Meta announced an open-source AI system that combines multiple data streams, such as text, audio and visual data, temperature readings, and movement data.
Meta is continuing to share AI research, even as rivals such as OpenAI and Google become more secretive.
The research’s core idea is to combine multiple types of data in a multidimensional index. (Or “embedding spaces,” as AI professionals call them). The idea might seem abstract, but this is the same concept behind the recent boom of generative AI.
Multimodal AI models are at the core of the AI boom
AI image generators such as DALL-E and Stable Diffusion rely on systems which link text and images together during the training phase. They search for patterns within visual data and connect that information with descriptions of images. This is how these systems can generate images that match the text inputs of users. Many AI tools generate audio or video in the same manner.
Meta claims that ImageBind is the first model to integrate six different types of data in a single embedding area. The model includes six different types of data: visual (both image and video), thermal (infrared), text, audio, depth information and — perhaps most interestingly — movement readings from an IMU. IMUs can be found in smartwatches and phones, where they are used to perform a variety of tasks. For example, switching the phone’s landscape mode to portrait or identifying different types of physical activities. Meta’s ImageBind Model combines six different types of data, including audio, visual, depth, temperature and movement.
Future AI systems should be able cross-reference these data the same way they do with text inputs. Imagine a virtual reality device of the future that can not only provide audio and visual input, but also generate your physical environment and movements on a stage. It could be asked to simulate a long voyage at sea, which would include the sound of waves and the movement of the deck beneath your feet.
Meta writes in a blog that future models could include “touch, speech and smell signals, as well as brain fMRI signals.” The company also states that the research brings machines “one step closer to human’s ability to learn simultaneously and holistically from different types of information”. (Which is, sure, whatever. It depends on how small the steps are.
It’s important to note that this is all speculative research, and the applications will likely be limited. Meta, for example, demonstrated last year an AI model which generated blurred and short videos based on text descriptions.
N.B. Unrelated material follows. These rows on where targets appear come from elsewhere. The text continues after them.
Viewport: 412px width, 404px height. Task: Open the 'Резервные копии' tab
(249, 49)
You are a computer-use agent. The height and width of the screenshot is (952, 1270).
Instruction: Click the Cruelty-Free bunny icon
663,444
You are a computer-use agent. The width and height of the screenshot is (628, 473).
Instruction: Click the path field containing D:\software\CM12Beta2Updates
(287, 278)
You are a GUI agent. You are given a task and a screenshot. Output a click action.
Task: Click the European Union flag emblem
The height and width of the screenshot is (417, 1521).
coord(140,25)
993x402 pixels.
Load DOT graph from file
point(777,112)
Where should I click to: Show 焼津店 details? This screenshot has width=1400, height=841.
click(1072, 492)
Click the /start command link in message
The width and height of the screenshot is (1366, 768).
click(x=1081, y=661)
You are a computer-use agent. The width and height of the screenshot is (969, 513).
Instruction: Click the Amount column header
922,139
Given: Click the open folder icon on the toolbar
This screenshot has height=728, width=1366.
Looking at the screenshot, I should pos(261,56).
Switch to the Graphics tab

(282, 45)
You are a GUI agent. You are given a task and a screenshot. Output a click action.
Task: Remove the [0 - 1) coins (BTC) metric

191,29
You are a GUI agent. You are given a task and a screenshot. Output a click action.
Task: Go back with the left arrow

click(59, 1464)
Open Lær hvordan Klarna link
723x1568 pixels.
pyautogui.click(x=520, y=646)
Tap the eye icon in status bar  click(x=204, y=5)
ImageBind is a good example of how future versions of this system can incorporate other streams of information, such as audio that matches the video output.
The research is interesting for industry watchers as Meta has open-sourced the model underlying it, a practice that is increasingly scrutinized in the world AI.
OpenAI and those who oppose it say that the practice can be harmful to creators, as rivals are able to copy their work. They also claim that open-sourcing could potentially be dangerous, as malicious actors may take advantage of AI models at the cutting edge. Open-sourcing, say those who support it, allows third parties the opportunity to examine systems and fix some of their flaws. It may have a commercial advantage, they say, because it allows companies to hire third-party developers to improve their work.
Meta is firmly in open-source camp so far, but not without its challenges. Its latest language, LLaMA was leaked on the internet earlier this year. This approach is enabled in part by the company’s lack of commercial success with AI (it has no chatbot that can compete with Bing, Bard or ChatGPT). ImageBind is a continuation of this strategy.